Consumer groups as a challenge
‘We recovered tremi'u apoukapy kuera’. "We recover recipes." Perla Álvarez tries to show the traditional ways of eating, explain the importance of consumption as an emancipatory element. We are what we eat. Also how we eat it. It does so in Paraguay, where 25.5 percent of the population is malnourished, while the agriculture and livestock sectors account for 28 percent of GDP.
Consumption is also a political act closely linked to food sovereignty. In a society in which identity is increasingly linked to the concepts of ‘buying’ and ‘spending’, social transformation should not ignore this part of life. Moving towards food sovereignty is also moving towards short food circuits or consumer groups, “another way of putting into practice the maxim of feminist economics of putting life at the center”, in the words of the activist of the group of Decrease Desazkundea Kristina Sáez.

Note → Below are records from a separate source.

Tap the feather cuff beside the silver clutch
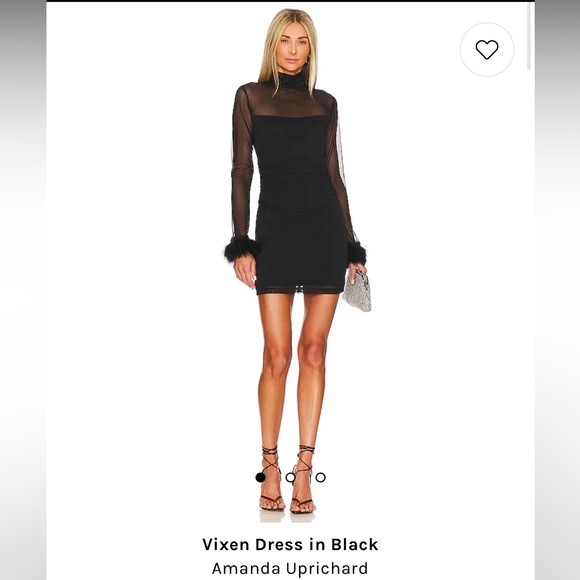The image size is (580, 580). coord(357,253)
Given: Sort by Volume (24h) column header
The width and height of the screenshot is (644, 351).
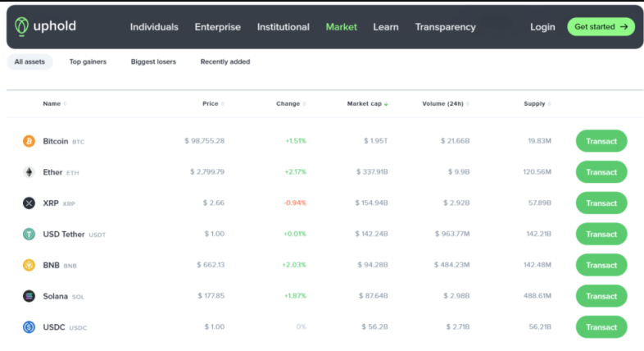Looking at the screenshot, I should (444, 104).
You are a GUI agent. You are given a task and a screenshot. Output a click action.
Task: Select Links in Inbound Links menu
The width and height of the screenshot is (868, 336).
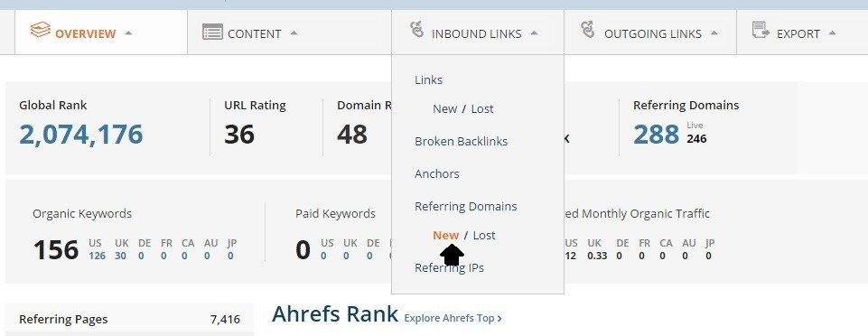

The path of short marketing circuits is still long. "We are currently in the phase where consumer groups are realizing and beginning to recognize the absence of the gender perspective," says Urretabizkaia, who works on the diagnosis for a dairy production and consumption cooperative. There are many groups that work in this regard.
Nekasare is a consumer group that was born in 2005 from the ENHE-Bizkaia union. At that time the economic crisis was an unthinkable nightmare and the percentage of women was around 70 percent of the attached producers. The situation changed completely with the increase in unemployment: "When the couple is left without work in industry and agriculture is the main economic activity, there is an absolute displacement of women," explains Isa Álvarez, ENHE-Bizkaia technician and coordinator of the Nekasare network. There was a change of roles and a large part of the women gave their space in public to their partners. Today, out of 80 producers, only 35 are women.
When agriculture becomes the main economic support in the absence of other income, women are displaced, at least from the public sphere. In the North and the South, the invisibility of women's work in the fields is notorious, although the responsibility of feeding the world falls on them, without land, without machinery and without credit. "If we talk about food, we talk about life," concludes Perla Álvarez. And of women. ‘Ha mba’e hembireko kuera’.